Roh Benar vs Roh Bingung

 

Ibrani 3: 7-8

Roh Penuntun

Sebab itu, seperti yang dikatakan Roh Kudus:

“Pada hari ini, jika kamu mendengar suara-Nya, janganlah keraskan hatimu seperti dalam kegeraman pada waktu pencobaan di padang gurun.”

            Sebagai seorang yang percaya pada Kristus, manusia diyakini memiliki roh. Roh bersama dengan manusia. Pneuma (Yunani) atau roh yang tinggal dalam diri manusia memiliki fungsi menjadi menuntun bagi umat nasrasni mengambil keputusan, melakukan suatu tindakan dan lain sebagainya. Karena fungsi roh jauh lebih berkuasa dari apa yang manusia pikirkan. Penggerak, penuntun, energi yang hidup, kekuatan yang menggerakan.

Tetapi manusia harus hati-hati, roh yang demikian bisa terbagi menjadi dua, roh yang kudus atau roh yang bingung.

Roh kudus berfungsi menggerakkan pada kebenaran, kepada ajaran yang benar, membimbing kepada kebenaran, membawa pada kelegaan dan menuntun pada keselamatan. Roh yang bingung bisa jadi akan membawa pada pertengkaran, iri hati, amarah, kecewa, menuntun pada pencoban dan lain sebagainya.

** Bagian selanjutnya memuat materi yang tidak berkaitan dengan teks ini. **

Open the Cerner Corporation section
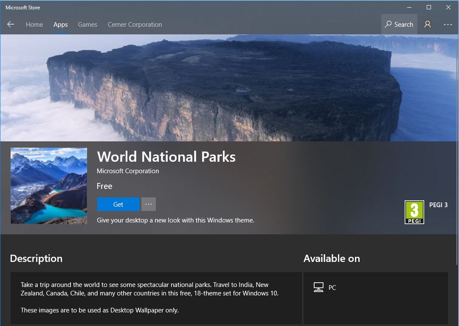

Ayat 8 dalam Surat kepada orang-orang Ibrani sangat menekankan siapa yang berbicara. Roh Kudus yang memberi hikmat supaya umat membuka hatinya, mendengarkan roh kudus, supaya iman umat tetap tearah kepada Tuhan.

Roh kudus berdoa di dalam hati manusia. Namun manusia terkadang tidak sadar bahwa karena mengeraskan hati dan ingin menerima segala sesuatu instan, tidak ingin bersusah payah, tidak ingin memikul salib, egois untuk diri sendiri, menyalahkan Tuhan, merasa paling menderita.

Tuhan mengamati kedalaman hati manusia, Ia tinggal di dalam kita, mengapa manusia masih berputus asa, padahal Tuhan selalu ada?

Pergumulan, permasalahan dan pencobaan memang selalu datang silih berganti akan tetapi Tuhan melalui Roh Kudus ada di ruang hati manusia yang paling dalam. Kesakitan, kepedihan dan penderitaannya pun tidak luput dari pandangan Tuhan. (ayat 9)

Roh kudus menjadi penuntun, yang membawa manusia secara lahiriah, memiliki kesadaran, bahwa dirinya akan menjalani kehidupan yang diberikan Allah, memberikan kebaikan kepada sesama dan melakukan pekerjaan bagi Allah. 

Percayalah bahwa roh kudus Tuhan akan menuntun, mendampingi dan menolong kita dalam segala situasi dalam kehidupan di dunia sampai akhirnya bersama-sama dengan Ia dalam kehidupan yang abadi.

Selamat menghayati dan mengalami roh kudus Tuhan. Amin.